C’est là que la notion de miroir a commencé à prendre sens pour moi, non pas comme un concept, mais comme une expérience vécue. Quand je vois quelqu’un en souffrance, ça reflète souvent quelque chose de vivant en moi. C’est pour ça que ça me touche. Le reflet ne veut pas dire que je suis responsable de sa douleur. Il signifie simplement que quelque chose en moi se reconnaît.


Avant, j’ajoutais inconsciemment ma propre douleur à la leur. Je souffrais de leur souffrance. Douleur rencontrant douleur, tout devenait plus lourd.


Aimer ma propre douleur d’abord


Ce qui a vraiment transformé les choses, c’est d’apprendre à aimer ma propre douleur en premier. Pas pour la corriger ou la faire disparaître, mais pour la rencontrer. Rester avec la peur de ne pas être aimée, avec le besoin d’être acceptée, avec la tristesse de me sentir invisible — et amener tout ça à la lumière, au lieu de l’agir à travers le surdon de moi-même.

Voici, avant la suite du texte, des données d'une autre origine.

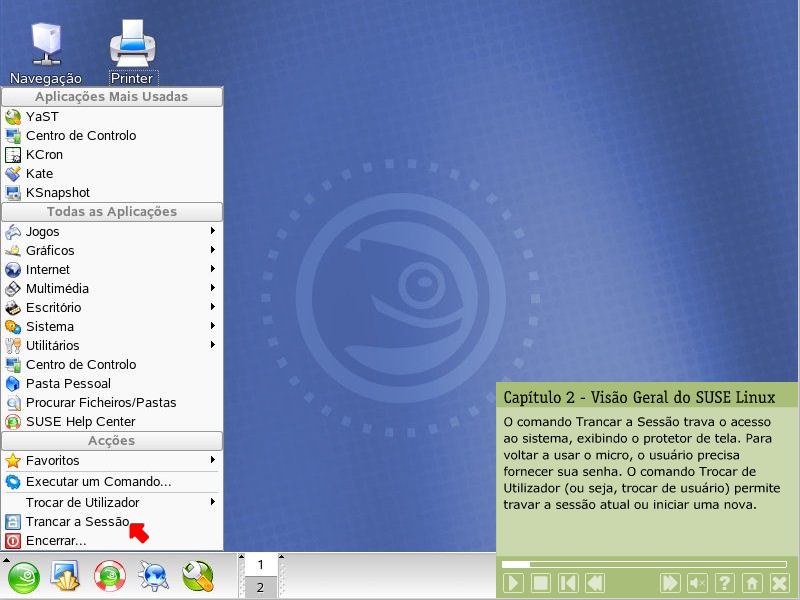Choose Executar um Comando from menu
This screenshot has height=600, width=800.
98,481
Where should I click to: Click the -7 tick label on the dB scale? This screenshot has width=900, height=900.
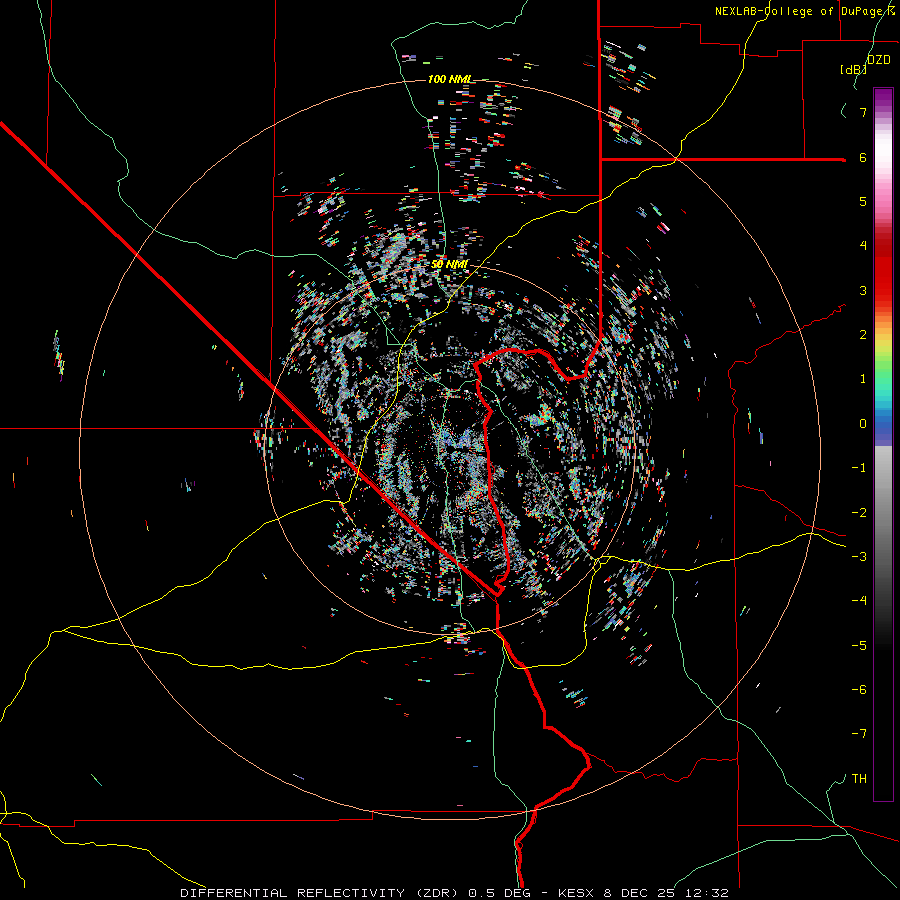pyautogui.click(x=859, y=733)
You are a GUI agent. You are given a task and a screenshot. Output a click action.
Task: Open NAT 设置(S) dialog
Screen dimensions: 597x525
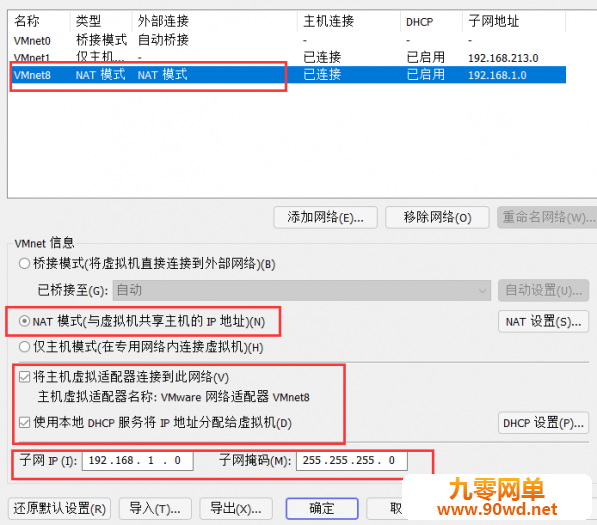click(x=543, y=322)

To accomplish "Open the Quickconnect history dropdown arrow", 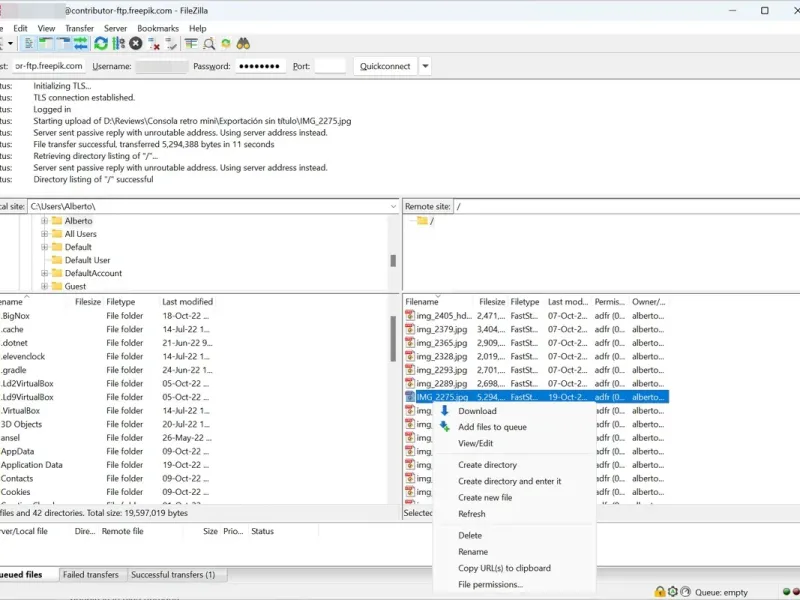I will tap(426, 66).
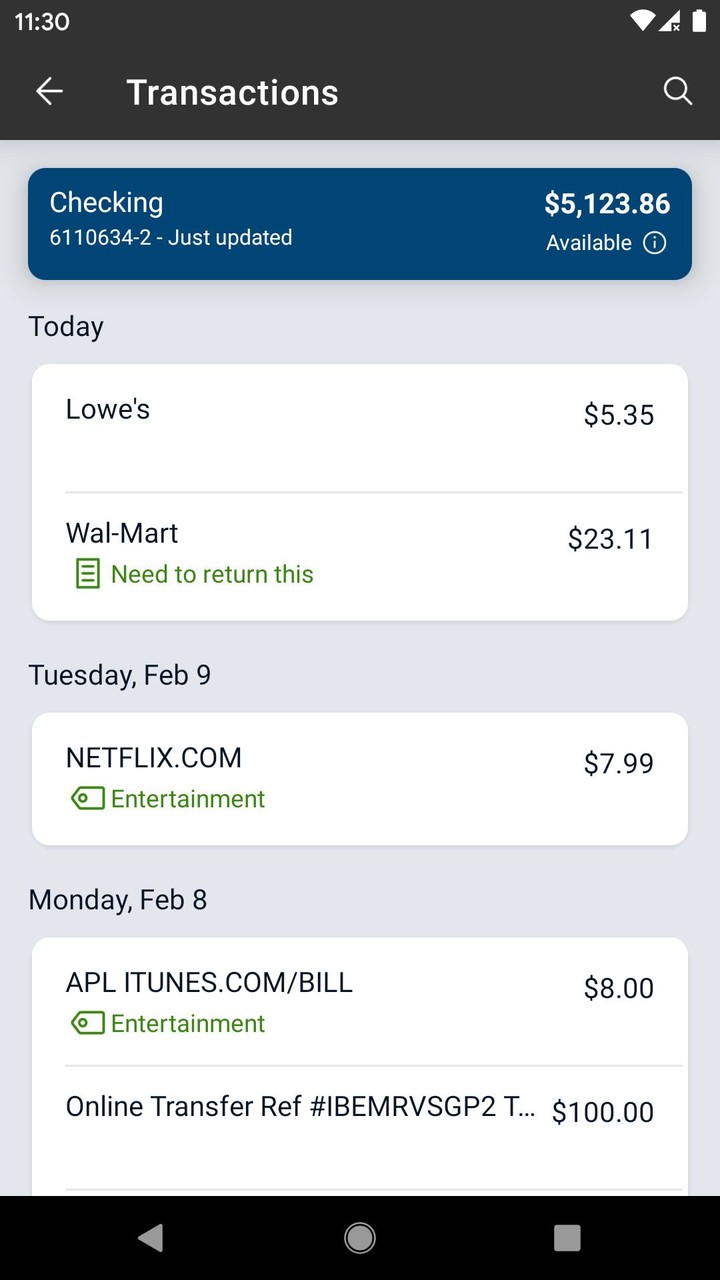
Task: Tap the $5,123.86 available balance
Action: pos(607,204)
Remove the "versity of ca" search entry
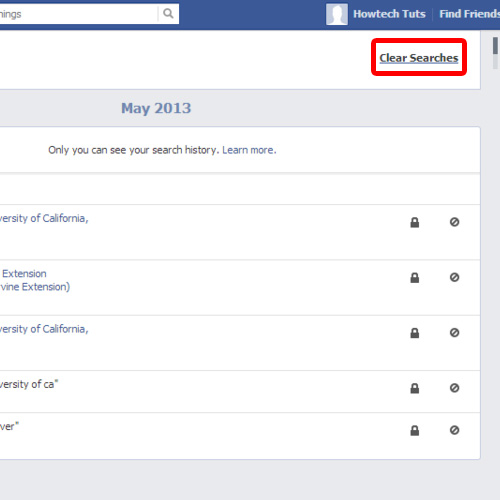Screen dimensions: 500x500 [454, 388]
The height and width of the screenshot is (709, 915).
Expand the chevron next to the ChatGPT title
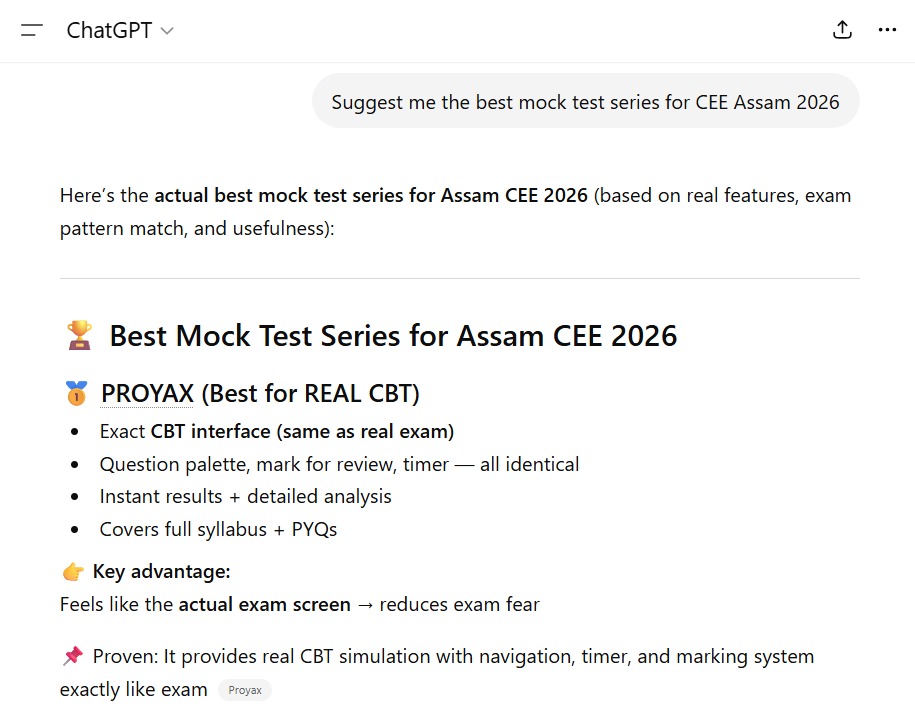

Quand je fais ça, la douleur ne disparaît pas, mais elle s’adoucit. Elle cesse de diriger mes gestes. Et quand je rencontre la douleur des autres, je n’ai plus besoin d’y ajouter la mienne pour aimer. Je peux voir leur souffrance à travers l’amour plutôt qu’à travers ma blessure.


Quand la douleur rencontre l’amour plutôt que plus de douleur


Dans ce sens, je « prie » dans l’amour pour la douleur — non pas en essayant de l’enlever, mais en refusant de l’alimenter avec plus de douleur. Quand la douleur rencontre la douleur, tout se contracte. Quand la douleur rencontre l’amour, quelque chose s’ouvre. La situation peut être la même, la souffrance peut encore être là, mais la qualité est différente. Moins d’urgence. Moins d’effort. Plus de confiance.


Aimer sans m’abandonner


Ça ne me rend pas indifférente. Je ressens toujours. Je me soucie toujours. Ce qui change, c’est que l’amour ne me demande plus de m’abandonner. Je peux aimer sans prouver. Prendre soin sans porter. Et accepter que même si je suis parfois mal comprise, l’amour, lui, demeure intact.


Une autre manière d’être avec l’amour


À partir de là, la vie ressemble moins à une performance et plus à une conversation. Moins à un examen que je pourrais échouer, et plus à un espace que j’apprends à habiter honnêtement. Je ne me sens pas arrivée. Je ne me sens pas « réglée ». Ce que je ressens, c’est plus d’espace, plus de douceur, et une curiosité tranquille pour ce que devient l’amour quand il n’a plus besoin d’être prouvé.